Last week, the social networking game maker revealed in an updated S-1 filing that quarterly profit during the June period fell more than 90% to $1.4 million from $13.9 million during the year ago period. Profit also dropped 92% sequentially from the March quarter.

Zynga said this decline was because it didn't put out any new games in the first half of 2011, which affected its revenue. The company was also affected by its transition to using Facebook's virtual payment system, Credits.

Facebook takes 30% of revenue generated by game developers.

Zynga is also battling new competition in the Facebook gaming arena, where it has dominated as the leading player up until now.

The Sims Social, a game from Electronic Arts ( ERTS), launched on Facebook in August and quickly became the second most popular game on the platform.

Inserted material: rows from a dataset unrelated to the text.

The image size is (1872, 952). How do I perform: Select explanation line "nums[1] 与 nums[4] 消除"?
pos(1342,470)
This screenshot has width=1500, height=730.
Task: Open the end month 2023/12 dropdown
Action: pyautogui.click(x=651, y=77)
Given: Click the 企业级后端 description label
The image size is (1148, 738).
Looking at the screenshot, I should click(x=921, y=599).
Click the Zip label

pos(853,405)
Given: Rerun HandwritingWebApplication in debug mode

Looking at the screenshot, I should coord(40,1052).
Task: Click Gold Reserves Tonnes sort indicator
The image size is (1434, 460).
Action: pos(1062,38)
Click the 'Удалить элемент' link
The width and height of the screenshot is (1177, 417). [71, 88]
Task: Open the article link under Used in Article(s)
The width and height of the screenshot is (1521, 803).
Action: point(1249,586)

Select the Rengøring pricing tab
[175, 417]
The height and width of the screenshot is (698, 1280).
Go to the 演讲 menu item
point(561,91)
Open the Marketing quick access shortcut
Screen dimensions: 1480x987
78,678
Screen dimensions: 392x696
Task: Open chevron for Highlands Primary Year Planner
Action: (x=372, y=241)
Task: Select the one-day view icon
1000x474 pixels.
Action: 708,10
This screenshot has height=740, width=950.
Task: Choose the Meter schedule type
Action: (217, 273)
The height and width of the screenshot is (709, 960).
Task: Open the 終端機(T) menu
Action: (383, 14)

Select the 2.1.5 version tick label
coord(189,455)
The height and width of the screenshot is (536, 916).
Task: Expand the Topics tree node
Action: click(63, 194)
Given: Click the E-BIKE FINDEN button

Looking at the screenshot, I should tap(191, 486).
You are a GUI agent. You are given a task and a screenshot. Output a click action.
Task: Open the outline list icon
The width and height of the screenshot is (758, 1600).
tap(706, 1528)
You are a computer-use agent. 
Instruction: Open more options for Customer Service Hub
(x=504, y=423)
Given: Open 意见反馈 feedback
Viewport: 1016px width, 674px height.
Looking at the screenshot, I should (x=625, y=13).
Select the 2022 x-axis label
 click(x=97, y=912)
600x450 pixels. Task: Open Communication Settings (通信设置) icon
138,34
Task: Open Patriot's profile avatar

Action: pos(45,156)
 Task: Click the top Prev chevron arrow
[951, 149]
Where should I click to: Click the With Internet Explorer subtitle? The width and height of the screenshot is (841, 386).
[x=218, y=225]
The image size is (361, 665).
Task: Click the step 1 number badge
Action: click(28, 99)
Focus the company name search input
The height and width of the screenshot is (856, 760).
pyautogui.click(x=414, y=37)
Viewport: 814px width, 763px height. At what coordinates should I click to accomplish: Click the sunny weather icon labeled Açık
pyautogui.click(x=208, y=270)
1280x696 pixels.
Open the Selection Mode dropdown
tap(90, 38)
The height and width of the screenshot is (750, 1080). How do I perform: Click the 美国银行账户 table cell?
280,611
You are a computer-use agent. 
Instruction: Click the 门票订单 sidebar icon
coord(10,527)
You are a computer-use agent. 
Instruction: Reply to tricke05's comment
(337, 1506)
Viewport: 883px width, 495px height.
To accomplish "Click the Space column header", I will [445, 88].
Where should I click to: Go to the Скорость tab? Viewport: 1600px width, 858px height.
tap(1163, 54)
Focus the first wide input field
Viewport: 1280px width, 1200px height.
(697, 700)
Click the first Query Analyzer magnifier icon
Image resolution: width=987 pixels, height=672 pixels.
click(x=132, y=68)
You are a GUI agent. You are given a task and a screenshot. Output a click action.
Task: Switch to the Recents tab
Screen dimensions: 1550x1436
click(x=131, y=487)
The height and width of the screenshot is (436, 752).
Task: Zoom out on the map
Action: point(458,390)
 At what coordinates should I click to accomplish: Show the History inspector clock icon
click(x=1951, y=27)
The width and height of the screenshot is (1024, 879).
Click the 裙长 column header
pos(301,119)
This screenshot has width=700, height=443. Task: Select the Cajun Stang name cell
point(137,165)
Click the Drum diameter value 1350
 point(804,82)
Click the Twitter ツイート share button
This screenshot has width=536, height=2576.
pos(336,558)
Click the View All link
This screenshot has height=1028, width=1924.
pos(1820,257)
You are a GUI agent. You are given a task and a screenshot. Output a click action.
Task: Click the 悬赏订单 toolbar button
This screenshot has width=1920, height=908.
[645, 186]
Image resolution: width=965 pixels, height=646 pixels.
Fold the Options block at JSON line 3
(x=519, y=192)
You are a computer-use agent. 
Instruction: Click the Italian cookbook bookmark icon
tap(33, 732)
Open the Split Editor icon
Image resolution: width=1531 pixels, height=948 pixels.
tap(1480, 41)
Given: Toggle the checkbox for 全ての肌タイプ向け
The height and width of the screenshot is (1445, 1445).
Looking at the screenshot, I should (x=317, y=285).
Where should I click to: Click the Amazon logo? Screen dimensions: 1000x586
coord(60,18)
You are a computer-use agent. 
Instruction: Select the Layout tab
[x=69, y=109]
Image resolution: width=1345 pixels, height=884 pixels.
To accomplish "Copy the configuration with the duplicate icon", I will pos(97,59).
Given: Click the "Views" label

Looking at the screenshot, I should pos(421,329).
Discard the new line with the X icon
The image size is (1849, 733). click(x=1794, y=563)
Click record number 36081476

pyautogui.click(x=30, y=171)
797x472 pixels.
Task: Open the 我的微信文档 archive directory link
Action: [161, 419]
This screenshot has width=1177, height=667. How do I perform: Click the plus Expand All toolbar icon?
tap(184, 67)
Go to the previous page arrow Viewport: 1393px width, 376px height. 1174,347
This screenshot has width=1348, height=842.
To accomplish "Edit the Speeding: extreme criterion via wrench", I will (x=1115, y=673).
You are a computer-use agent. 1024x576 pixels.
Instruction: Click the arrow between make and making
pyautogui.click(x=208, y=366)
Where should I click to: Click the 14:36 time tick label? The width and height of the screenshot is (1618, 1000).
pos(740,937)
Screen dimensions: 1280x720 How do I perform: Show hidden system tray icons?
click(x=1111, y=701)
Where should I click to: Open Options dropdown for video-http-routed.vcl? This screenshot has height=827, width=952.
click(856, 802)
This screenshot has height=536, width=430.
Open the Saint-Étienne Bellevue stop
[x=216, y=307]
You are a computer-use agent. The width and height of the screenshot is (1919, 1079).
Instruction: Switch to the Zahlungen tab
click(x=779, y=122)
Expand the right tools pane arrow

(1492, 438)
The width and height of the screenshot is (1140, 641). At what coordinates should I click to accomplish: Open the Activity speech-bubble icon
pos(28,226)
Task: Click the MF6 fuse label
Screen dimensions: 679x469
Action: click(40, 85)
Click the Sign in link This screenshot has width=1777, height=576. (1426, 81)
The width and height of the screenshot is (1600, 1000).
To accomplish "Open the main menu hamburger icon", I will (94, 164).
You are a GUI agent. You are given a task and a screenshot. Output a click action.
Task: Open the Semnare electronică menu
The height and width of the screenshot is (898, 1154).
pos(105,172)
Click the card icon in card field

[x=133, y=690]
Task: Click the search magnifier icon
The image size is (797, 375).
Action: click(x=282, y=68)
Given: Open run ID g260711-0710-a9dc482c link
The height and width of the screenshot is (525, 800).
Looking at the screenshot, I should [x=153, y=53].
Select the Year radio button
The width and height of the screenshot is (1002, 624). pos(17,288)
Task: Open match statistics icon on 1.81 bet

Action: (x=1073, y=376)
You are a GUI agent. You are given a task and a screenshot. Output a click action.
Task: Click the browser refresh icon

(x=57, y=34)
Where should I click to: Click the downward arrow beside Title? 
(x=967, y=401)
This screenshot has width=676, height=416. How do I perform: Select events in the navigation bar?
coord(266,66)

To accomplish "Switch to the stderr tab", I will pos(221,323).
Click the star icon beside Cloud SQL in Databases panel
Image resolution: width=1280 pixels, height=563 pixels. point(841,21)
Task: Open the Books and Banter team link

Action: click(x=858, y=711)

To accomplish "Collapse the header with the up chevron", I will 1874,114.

"Up until this point Zynga hasn't felt threatened by anybody but it was just a matter of time," said Wanda Meloni, a senior analyst at M2 Research. "And the success of Sims Social shows there are people that are heading up the leaderboard."

Zynga joins other buzzy Internet companies who are now facing skepticism about their sustainability following eyepopping valuations.

Daily deals king Groupon, which filed for an IPO earlier this year, is now unclear about its timing for going public after cutting its sales figures for 2010 by more than half and announcing the departure of its COO.

Social media companies which went public recently have also seen a cooling off from investors.